═══ Records supplied ═══

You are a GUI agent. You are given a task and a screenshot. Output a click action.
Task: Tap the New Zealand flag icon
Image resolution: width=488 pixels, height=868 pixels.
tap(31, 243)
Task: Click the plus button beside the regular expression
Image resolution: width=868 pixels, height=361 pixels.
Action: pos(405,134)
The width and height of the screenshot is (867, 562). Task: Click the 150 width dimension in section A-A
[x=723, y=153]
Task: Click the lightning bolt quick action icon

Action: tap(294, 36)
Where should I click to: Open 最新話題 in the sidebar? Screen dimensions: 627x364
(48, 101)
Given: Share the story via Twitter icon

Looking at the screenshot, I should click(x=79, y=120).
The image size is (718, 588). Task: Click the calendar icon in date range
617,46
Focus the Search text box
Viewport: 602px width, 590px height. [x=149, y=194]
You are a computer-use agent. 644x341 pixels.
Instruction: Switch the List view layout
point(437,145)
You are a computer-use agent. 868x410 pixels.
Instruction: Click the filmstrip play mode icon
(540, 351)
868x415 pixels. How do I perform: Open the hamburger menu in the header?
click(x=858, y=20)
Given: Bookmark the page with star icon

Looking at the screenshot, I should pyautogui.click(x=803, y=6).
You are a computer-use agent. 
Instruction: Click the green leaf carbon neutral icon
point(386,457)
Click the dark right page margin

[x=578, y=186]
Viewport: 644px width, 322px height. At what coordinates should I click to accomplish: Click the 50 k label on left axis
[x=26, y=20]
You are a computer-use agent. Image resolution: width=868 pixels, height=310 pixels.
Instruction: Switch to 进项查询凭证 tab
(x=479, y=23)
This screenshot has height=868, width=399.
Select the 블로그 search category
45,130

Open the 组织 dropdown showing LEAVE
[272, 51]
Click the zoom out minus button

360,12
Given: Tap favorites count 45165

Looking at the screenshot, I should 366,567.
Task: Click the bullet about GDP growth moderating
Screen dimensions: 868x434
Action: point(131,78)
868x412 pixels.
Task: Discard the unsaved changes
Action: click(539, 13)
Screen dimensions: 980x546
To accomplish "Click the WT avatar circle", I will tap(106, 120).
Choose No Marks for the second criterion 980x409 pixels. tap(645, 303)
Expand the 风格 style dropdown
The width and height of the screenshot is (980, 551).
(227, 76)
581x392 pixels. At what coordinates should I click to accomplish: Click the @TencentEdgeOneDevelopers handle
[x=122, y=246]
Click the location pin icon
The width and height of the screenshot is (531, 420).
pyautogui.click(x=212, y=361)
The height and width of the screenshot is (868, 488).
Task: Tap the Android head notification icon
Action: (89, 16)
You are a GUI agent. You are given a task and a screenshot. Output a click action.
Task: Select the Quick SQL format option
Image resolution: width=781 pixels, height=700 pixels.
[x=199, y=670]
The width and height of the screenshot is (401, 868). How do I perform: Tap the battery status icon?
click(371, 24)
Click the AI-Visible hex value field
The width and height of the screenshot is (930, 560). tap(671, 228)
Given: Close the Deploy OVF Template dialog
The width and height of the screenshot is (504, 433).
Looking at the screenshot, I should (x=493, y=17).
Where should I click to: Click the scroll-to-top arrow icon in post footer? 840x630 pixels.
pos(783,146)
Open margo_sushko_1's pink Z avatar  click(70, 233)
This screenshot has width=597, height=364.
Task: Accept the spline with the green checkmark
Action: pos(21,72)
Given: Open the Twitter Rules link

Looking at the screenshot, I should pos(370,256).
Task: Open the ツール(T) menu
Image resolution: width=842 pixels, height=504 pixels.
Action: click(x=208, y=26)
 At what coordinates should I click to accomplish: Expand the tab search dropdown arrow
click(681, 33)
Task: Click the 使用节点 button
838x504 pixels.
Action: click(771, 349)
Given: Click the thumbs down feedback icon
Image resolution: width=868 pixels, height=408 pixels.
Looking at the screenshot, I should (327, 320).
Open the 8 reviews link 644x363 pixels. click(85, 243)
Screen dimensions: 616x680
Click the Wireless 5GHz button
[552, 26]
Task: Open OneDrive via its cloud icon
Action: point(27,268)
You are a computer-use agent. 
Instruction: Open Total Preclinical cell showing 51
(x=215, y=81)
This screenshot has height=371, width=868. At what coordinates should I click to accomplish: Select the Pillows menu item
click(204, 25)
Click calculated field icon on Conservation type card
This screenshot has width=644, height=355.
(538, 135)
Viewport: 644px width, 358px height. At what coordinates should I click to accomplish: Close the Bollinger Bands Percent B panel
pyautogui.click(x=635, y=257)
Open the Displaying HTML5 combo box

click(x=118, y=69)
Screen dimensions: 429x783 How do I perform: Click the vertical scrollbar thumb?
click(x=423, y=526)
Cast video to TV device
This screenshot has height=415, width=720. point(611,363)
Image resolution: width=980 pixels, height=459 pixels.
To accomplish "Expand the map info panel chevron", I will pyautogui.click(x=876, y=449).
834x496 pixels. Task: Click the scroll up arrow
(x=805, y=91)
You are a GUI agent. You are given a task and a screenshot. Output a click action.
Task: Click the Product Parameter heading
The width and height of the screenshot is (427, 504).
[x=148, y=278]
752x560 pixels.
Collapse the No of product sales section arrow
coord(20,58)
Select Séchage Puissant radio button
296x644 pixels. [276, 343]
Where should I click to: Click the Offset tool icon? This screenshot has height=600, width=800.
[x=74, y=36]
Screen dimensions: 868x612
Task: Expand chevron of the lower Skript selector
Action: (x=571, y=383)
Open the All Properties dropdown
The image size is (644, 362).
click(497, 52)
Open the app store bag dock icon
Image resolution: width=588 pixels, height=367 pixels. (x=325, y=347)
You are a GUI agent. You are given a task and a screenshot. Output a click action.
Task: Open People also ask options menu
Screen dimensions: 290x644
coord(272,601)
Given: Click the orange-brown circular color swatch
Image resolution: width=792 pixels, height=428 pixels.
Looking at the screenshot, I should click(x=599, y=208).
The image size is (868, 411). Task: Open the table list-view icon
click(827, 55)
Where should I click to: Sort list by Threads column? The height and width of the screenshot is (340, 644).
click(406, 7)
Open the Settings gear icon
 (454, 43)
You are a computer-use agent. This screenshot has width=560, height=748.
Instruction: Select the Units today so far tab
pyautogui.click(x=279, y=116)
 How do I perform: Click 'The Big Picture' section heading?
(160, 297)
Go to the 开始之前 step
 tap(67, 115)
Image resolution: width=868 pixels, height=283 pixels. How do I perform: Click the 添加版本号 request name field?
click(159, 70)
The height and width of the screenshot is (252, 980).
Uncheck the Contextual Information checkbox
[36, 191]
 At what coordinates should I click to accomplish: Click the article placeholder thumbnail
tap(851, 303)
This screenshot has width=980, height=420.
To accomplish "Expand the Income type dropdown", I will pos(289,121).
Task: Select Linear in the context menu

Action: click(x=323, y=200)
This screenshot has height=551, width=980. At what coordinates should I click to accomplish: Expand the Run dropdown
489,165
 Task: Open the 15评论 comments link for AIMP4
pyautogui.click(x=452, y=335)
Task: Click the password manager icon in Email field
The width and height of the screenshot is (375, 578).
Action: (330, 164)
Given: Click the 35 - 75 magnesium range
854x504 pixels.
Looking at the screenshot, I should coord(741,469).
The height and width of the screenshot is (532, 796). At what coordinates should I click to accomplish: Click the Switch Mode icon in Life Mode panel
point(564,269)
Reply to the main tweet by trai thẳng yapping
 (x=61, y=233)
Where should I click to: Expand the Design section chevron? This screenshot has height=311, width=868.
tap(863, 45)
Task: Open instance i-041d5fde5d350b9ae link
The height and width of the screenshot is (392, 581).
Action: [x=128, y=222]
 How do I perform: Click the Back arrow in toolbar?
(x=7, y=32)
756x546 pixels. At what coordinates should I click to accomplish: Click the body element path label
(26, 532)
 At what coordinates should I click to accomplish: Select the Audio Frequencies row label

═══

Exercise: Every record should be printed again exactly as it reads.

Response to this task:
You are a GUI agent. You are given a task and a screenshot. Output a click action.
Task: Tap the New Zealand flag icon
Image resolution: width=488 pixels, height=868 pixels.
tap(31, 243)
Task: Click the plus button beside the regular expression
Image resolution: width=868 pixels, height=361 pixels.
Action: pos(405,134)
The width and height of the screenshot is (867, 562). Task: Click the 150 width dimension in section A-A
[x=723, y=153]
Task: Click the lightning bolt quick action icon

Action: tap(294, 36)
Where should I click to: Open 最新話題 in the sidebar? Screen dimensions: 627x364
(48, 101)
Given: Share the story via Twitter icon

Looking at the screenshot, I should click(x=79, y=120).
The image size is (718, 588). Task: Click the calendar icon in date range
617,46
Focus the Search text box
Viewport: 602px width, 590px height. [x=149, y=194]
You are a computer-use agent. 644x341 pixels.
Instruction: Switch the List view layout
point(437,145)
You are a computer-use agent. 868x410 pixels.
Instruction: Click the filmstrip play mode icon
(540, 351)
868x415 pixels. How do I perform: Open the hamburger menu in the header?
click(x=858, y=20)
Given: Bookmark the page with star icon

Looking at the screenshot, I should pyautogui.click(x=803, y=6).
You are a computer-use agent. 
Instruction: Click the green leaf carbon neutral icon
point(386,457)
Click the dark right page margin

[x=578, y=186]
Viewport: 644px width, 322px height. At what coordinates should I click to accomplish: Click the 50 k label on left axis
[x=26, y=20]
You are a computer-use agent. Image resolution: width=868 pixels, height=310 pixels.
Instruction: Switch to 进项查询凭证 tab
(x=479, y=23)
This screenshot has height=868, width=399.
Select the 블로그 search category
45,130

Open the 组织 dropdown showing LEAVE
[272, 51]
Click the zoom out minus button

360,12
Given: Tap favorites count 45165

Looking at the screenshot, I should 366,567.
Task: Click the bullet about GDP growth moderating
Screen dimensions: 868x434
Action: point(131,78)
868x412 pixels.
Task: Discard the unsaved changes
Action: click(539, 13)
Screen dimensions: 980x546
To accomplish "Click the WT avatar circle", I will tap(106, 120).
Choose No Marks for the second criterion 980x409 pixels. tap(645, 303)
Expand the 风格 style dropdown
The width and height of the screenshot is (980, 551).
(227, 76)
581x392 pixels. At what coordinates should I click to accomplish: Click the @TencentEdgeOneDevelopers handle
[x=122, y=246]
Click the location pin icon
The width and height of the screenshot is (531, 420).
pyautogui.click(x=212, y=361)
The height and width of the screenshot is (868, 488).
Task: Tap the Android head notification icon
Action: (89, 16)
You are a GUI agent. You are given a task and a screenshot. Output a click action.
Task: Select the Quick SQL format option
Image resolution: width=781 pixels, height=700 pixels.
[x=199, y=670]
The width and height of the screenshot is (401, 868). How do I perform: Tap the battery status icon?
click(371, 24)
Click the AI-Visible hex value field
The width and height of the screenshot is (930, 560). tap(671, 228)
Given: Close the Deploy OVF Template dialog
The width and height of the screenshot is (504, 433).
Looking at the screenshot, I should (x=493, y=17).
Where should I click to: Click the scroll-to-top arrow icon in post footer? 840x630 pixels.
pos(783,146)
Open margo_sushko_1's pink Z avatar  click(70, 233)
This screenshot has width=597, height=364.
Task: Accept the spline with the green checkmark
Action: pos(21,72)
Given: Open the Twitter Rules link

Looking at the screenshot, I should pos(370,256).
Task: Open the ツール(T) menu
Image resolution: width=842 pixels, height=504 pixels.
Action: click(x=208, y=26)
 At what coordinates should I click to accomplish: Expand the tab search dropdown arrow
click(681, 33)
Task: Click the 使用节点 button
838x504 pixels.
Action: click(771, 349)
Given: Click the thumbs down feedback icon
Image resolution: width=868 pixels, height=408 pixels.
Looking at the screenshot, I should (327, 320).
Open the 8 reviews link 644x363 pixels. click(85, 243)
Screen dimensions: 616x680
Click the Wireless 5GHz button
[552, 26]
Task: Open OneDrive via its cloud icon
Action: point(27,268)
You are a computer-use agent. 
Instruction: Open Total Preclinical cell showing 51
(x=215, y=81)
This screenshot has height=371, width=868. At what coordinates should I click to accomplish: Select the Pillows menu item
click(204, 25)
Click calculated field icon on Conservation type card
This screenshot has width=644, height=355.
(538, 135)
Viewport: 644px width, 358px height. At what coordinates should I click to accomplish: Close the Bollinger Bands Percent B panel
pyautogui.click(x=635, y=257)
Open the Displaying HTML5 combo box

click(x=118, y=69)
Screen dimensions: 429x783 How do I perform: Click the vertical scrollbar thumb?
click(x=423, y=526)
Cast video to TV device
This screenshot has height=415, width=720. point(611,363)
Image resolution: width=980 pixels, height=459 pixels.
To accomplish "Expand the map info panel chevron", I will pyautogui.click(x=876, y=449).
834x496 pixels. Task: Click the scroll up arrow
(x=805, y=91)
You are a GUI agent. You are given a task and a screenshot. Output a click action.
Task: Click the Product Parameter heading
The width and height of the screenshot is (427, 504).
[x=148, y=278]
752x560 pixels.
Collapse the No of product sales section arrow
coord(20,58)
Select Séchage Puissant radio button
296x644 pixels. [276, 343]
Where should I click to: Click the Offset tool icon? This screenshot has height=600, width=800.
[x=74, y=36]
Screen dimensions: 868x612
Task: Expand chevron of the lower Skript selector
Action: (x=571, y=383)
Open the All Properties dropdown
The image size is (644, 362).
click(497, 52)
Open the app store bag dock icon
Image resolution: width=588 pixels, height=367 pixels. (x=325, y=347)
You are a GUI agent. You are given a task and a screenshot. Output a click action.
Task: Open People also ask options menu
Screen dimensions: 290x644
coord(272,601)
Given: Click the orange-brown circular color swatch
Image resolution: width=792 pixels, height=428 pixels.
Looking at the screenshot, I should click(x=599, y=208).
The image size is (868, 411). Task: Open the table list-view icon
click(827, 55)
Where should I click to: Sort list by Threads column? The height and width of the screenshot is (340, 644).
click(406, 7)
Open the Settings gear icon
 (454, 43)
You are a computer-use agent. This screenshot has width=560, height=748.
Instruction: Select the Units today so far tab
pyautogui.click(x=279, y=116)
 How do I perform: Click 'The Big Picture' section heading?
(160, 297)
Go to the 开始之前 step
 tap(67, 115)
Image resolution: width=868 pixels, height=283 pixels. How do I perform: Click the 添加版本号 request name field?
click(159, 70)
The height and width of the screenshot is (252, 980).
Uncheck the Contextual Information checkbox
[36, 191]
 At what coordinates should I click to accomplish: Click the article placeholder thumbnail
tap(851, 303)
This screenshot has width=980, height=420.
To accomplish "Expand the Income type dropdown", I will pos(289,121).
Task: Select Linear in the context menu

Action: click(x=323, y=200)
This screenshot has height=551, width=980. At what coordinates should I click to accomplish: Expand the Run dropdown
489,165
 Task: Open the 15评论 comments link for AIMP4
pyautogui.click(x=452, y=335)
Task: Click the password manager icon in Email field
The width and height of the screenshot is (375, 578).
Action: (330, 164)
Given: Click the 35 - 75 magnesium range
854x504 pixels.
Looking at the screenshot, I should coord(741,469).
The height and width of the screenshot is (532, 796). At what coordinates should I click to accomplish: Click the Switch Mode icon in Life Mode panel
point(564,269)
Reply to the main tweet by trai thẳng yapping
 (x=61, y=233)
Where should I click to: Expand the Design section chevron? This screenshot has height=311, width=868.
tap(863, 45)
Task: Open instance i-041d5fde5d350b9ae link
The height and width of the screenshot is (392, 581).
Action: [x=128, y=222]
 How do I perform: Click the Back arrow in toolbar?
(x=7, y=32)
756x546 pixels. At what coordinates should I click to accomplish: Click the body element path label
(26, 532)
 At what coordinates should I click to accomplish: Select the Audio Frequencies row label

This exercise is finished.